List of tasks >>
[1] According to the Roxio Creator 9 review, which company acquired Roxio?
[2] List every area of expertise that the Roxio Creator 9 review says the company now has.
[3] Continue the Roxio Creator 9 review from the end of its last paragraph.

In this day and age of low-cost consumer video products, it can be pretty hard to make a buck. Roxio met the challenge by combining its formidable disk-creation software with video- and photo-editing and charging a premium for the suite compared to similar products. The ace in the hole for the com-pany was their CD/DVD-burning tools acquired with Adaptec. Well, time marches on—Sonic Solutions acquired Roxio and now the company has all kinds of expertise including DVD-making, video, audio expertise, and -backup.

An adequate review of Roxio’s new Creator 9 should probably take a few months and a few disasters to fully assess its features and backup capabilities. Over the years it seems that Roxio, a division of Sonic Solutions, has simply added stuff to the program. It sure doesn’t seem like anything has ever gone away. That means that some of the capa-bilities in this portmanteau of products are pretty venerable, and it means that the program can be a tad leisurely when you’re navigating through it.

Recorded information >>
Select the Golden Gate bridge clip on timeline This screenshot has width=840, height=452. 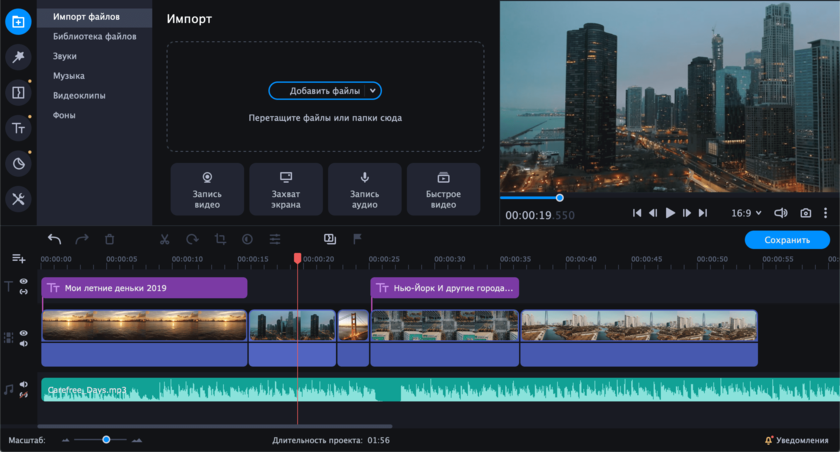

Results in order >>
[1] Sonic Solutions

[2] DVD-making, video, audio, backup

[3]
The audio and the video of it

It’s the new features that are the best in this new collection of tools from Roxio, and some of them have become indispensable to me in no time.

For example, Roxio has added audio recording, and it’s a tool I use almost every day. I use it to record financial calls in the background so that I can then transfer them to my iPod and listen to them in the car. Likewise, radio shows can be recorded. The software can analyze tracks and break between songs. I find that knowing I have the tool means that I use it a lot more than I thought I would just reading about it. It’s the equivalent of a screen-capture tool for audio. If further editing is needed, Roxio has included a simple audio editor that is really a dream to figure out and to use.

I have been working on Podcasts lately and I have been switching between more sophisticated tools and the simple Roxio Sound Editor, and there are times when everything else is just too complicated. After all, all I want to do is trim an opening or clip out some noise. Within a few hours of fooling around with the Roxio’s Sound Editor I could edit files about as easily as I can type.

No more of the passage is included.